Keynote: Sheila Fitzpatrick (University of Sydney)
Confirmed participants: Sally Alexander, Caroline Bressey, Sarah Chaney, Norma Clarke, Joy Damousi, Graham Dawson, Matt Houlbrook, Annette Kuhn, Alison Light, Helen Parr, Terry Smyth, and Carolyn Steedman
What is the place of the ‘I’ in History? In the wake of the cultural turn, most historical practitioners acknowledge that objectivity is impossible, but hold too that relativism is not a viable philosophical, moral or political option. At the same time, over the past half-century an autobiographical turn within and outside History has affected both the discipline, and wider understandings of ‘the historical’. These developments raise urgent questions about how to acknowledge, understand and place the ‘I’ within History while maintaining evidential and analytic rigour.

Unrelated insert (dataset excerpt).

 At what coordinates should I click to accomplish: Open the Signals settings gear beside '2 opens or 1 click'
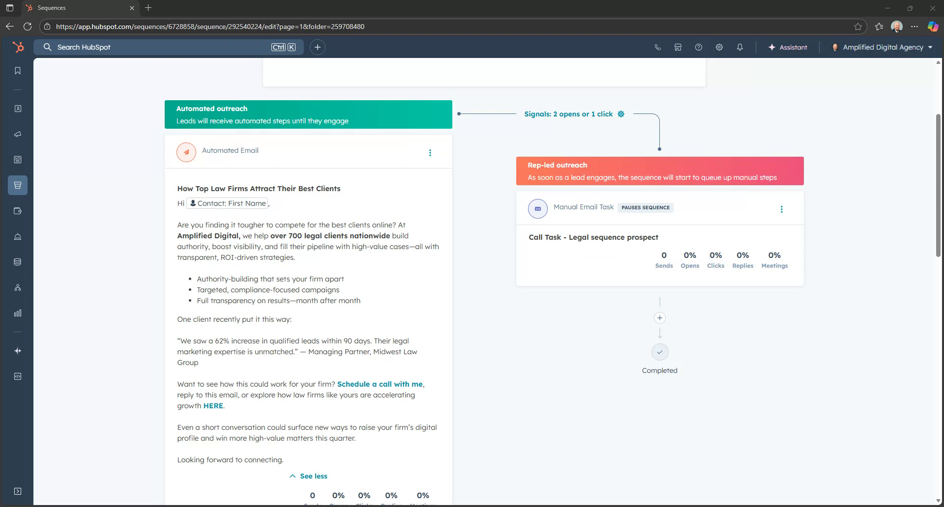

This CHASE-funded conference will generate reflection on the personal past of the researcher, how it shapes historical pursuits and what happens when the personal past becomes the object of study. Many of the invitees are pioneers of the autobiographical mode that has become prevalent in History since the 1960s, and have published reflections on their lives and careers. New generations of historians, however, encounter their works as something like self-evident truths. This nexus of generational perspectives provides a clear impetus to revisit the place of the ‘I’ in History.